Üniversite Öğrencileri Barınma Krizinde: Kiralık Evler Cep Yakıyor, Yurtlar Yetersiz Kalıyor
Yeni eğitim-öğretim yılına kısa bir süre kala, üniversite öğrencileri Türkiye genelinde ciddi bir barınma kriziyle karşı karşıya. Özellikle büyükşehirlerde okuyan öğrenciler, yüksek kiralar, yetersiz yurt kontenjanları ve kayıt dönemi fırsatçılığı nedeniyle kalacak yer bulmakta zorlanıyor. Bu durum, hem aileleri ekonomik olarak zorluyor hem de öğrencilerin eğitim hayatını doğrudan etkiliyor.
İstanbul, Ankara, İzmir, Eskişehir ve Antalya gibi üniversite yoğunluğu yüksek şehirlerde kiralık daire fiyatları geçen yıla göre ortalama %50-70 oranında arttı. 1+1 veya 2+1 gibi küçük dairelerin kira bedelleri 15-20 bin TL’yi bulurken, eşyalı daireler bu rakamların da üzerine çıkabiliyor. Öğrenciler artık tek başına değil, 3-4 kişiyle birlikte ev tutmak zorunda kalıyor. İstanbul’da üniversite kazanan Ezgi Karaca, yaşadığı zorluğu şöyle anlatıyor: “KYK yurt başvurum çıkmadı. Apartlar ya çok pahalı ya da çok kalitesiz. Kiralık ev için emlakçıdan randevu almam bile mümkün olmadı; daha ilanı görmeden tutuluyor. Ailem Ankara’da, ben İstanbul’da yapayalnız kaldım.” Kredi ve Yurtlar Kurumu (KYK) yurt kapasitesinde son yıllarda artış olsa da, bu artış öğrenci sayısındaki artışı karşılamıyor. Özellikle vakıf üniversitelerinde okuyan öğrenciler için devlet yurdu seçenekleri oldukça sınırlı. Özel yurt fiyatları ise aylık 10.000 TL’ye kadar çıkıyor ve çoğu zaman depozito, yemek ücreti gibi ek kalemlerle daha da artıyor. Öte yandan, bazı ev sahiplerinin öğrenci kiracı istememesi de sorunu büyütüyor. Gürültü, eşyaya zarar, ödeme düzensizliği gibi önyargılar nedeniyle öğrenciler birçok ev ilanında “öğrenciye verilmez” ifadesiyle karşılaşıyor. Bu da barınma krizini sadece ekonomik değil, aynı zamanda sosyal bir soruna dönüştürüyor.

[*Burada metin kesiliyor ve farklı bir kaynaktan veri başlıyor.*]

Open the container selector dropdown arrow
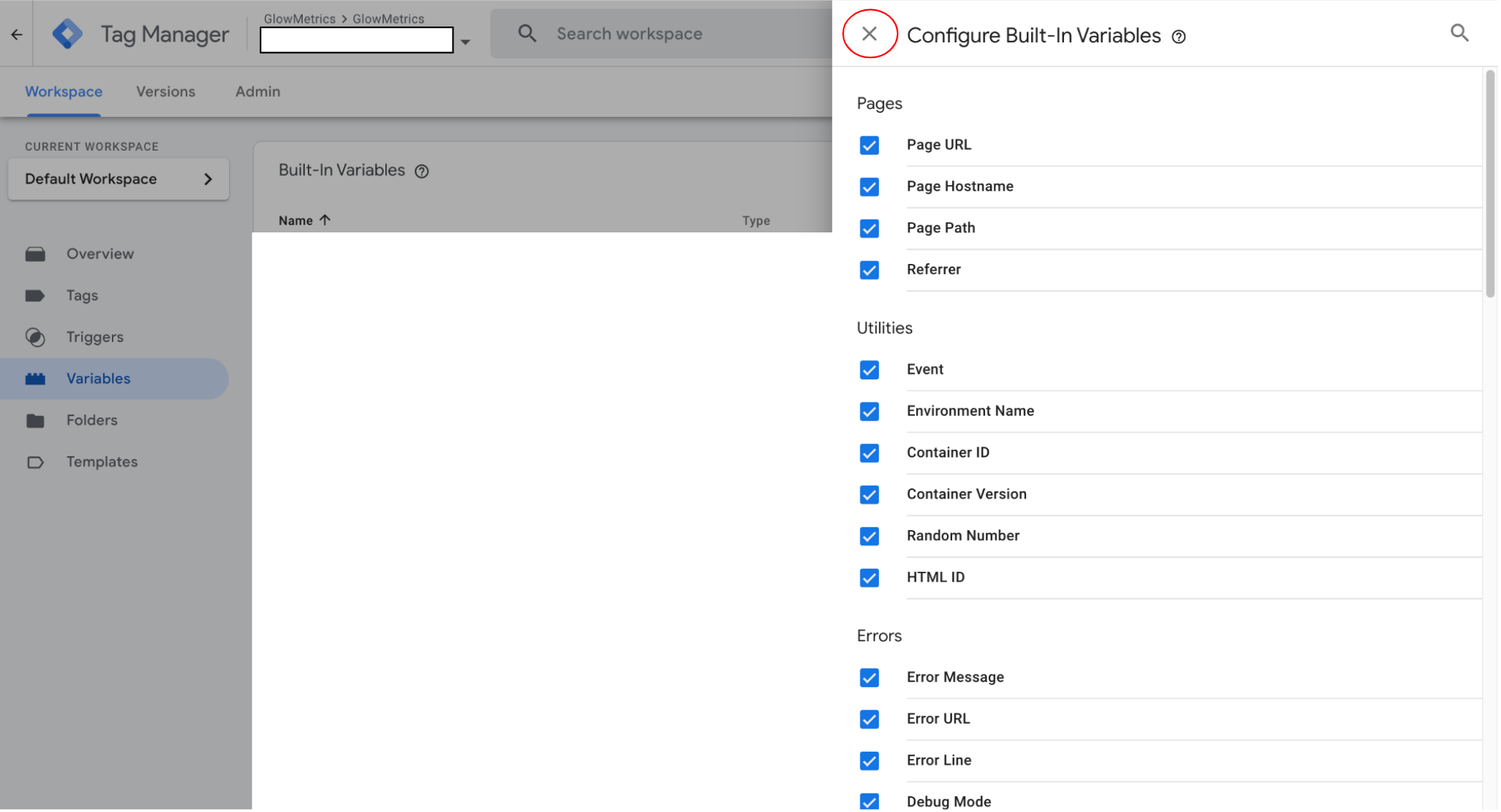coord(466,42)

Uzmanlar, öğrencilerin eğitim dönemine evsiz girmemesi için kısa vadede geçici çözümler üretilmesi gerektiğini söylüyor. Eğitim-Sen Yükseköğretim Uzmanı Ahmet Yalçın, “Kamu yurtları yaygınlaştırılmalı, üniversiteler kendi bünyesinde barınma imkanlarını geliştirmeli ve öğrencilere kira desteği verilmelidir. Bu bir sosyal devlet sorumluluğudur” diyor. Bazı belediyeler geçici konukevleri, kira destekleri ve gençlik evleri gibi uygulamaları hayata geçirmeye başladı. Ancak bu tür çözümler henüz ülke genelinde yaygın değil ve çoğu zaman talebi karşılamaktan uzak kalıyor. Veliler ise çocuklarını şehir dışında okutmanın maliyetinden endişeli. Birçok aile, kira, ulaşım ve temel yaşam giderleri dahil edildiğinde aylık 20-25 bin TL’lik bir bütçeyi zorlayarak oluşturmak zorunda kalıyor. Bu da üniversite eğitiminin giderek ayrıcalıklı bir hakka dönüştüğü yönündeki eleştirileri beraberinde getiriyor. Üniversite öğrencilerinin barınma krizi her yıl daha derinleşiyor. Eğitim hakkının barınma hakkından ayrılamayacağı gerçeği, yeni dönemde hem yerel yönetimlerin hem de merkezi hükümetin öncelikli gündemlerinden biri olmak zorunda.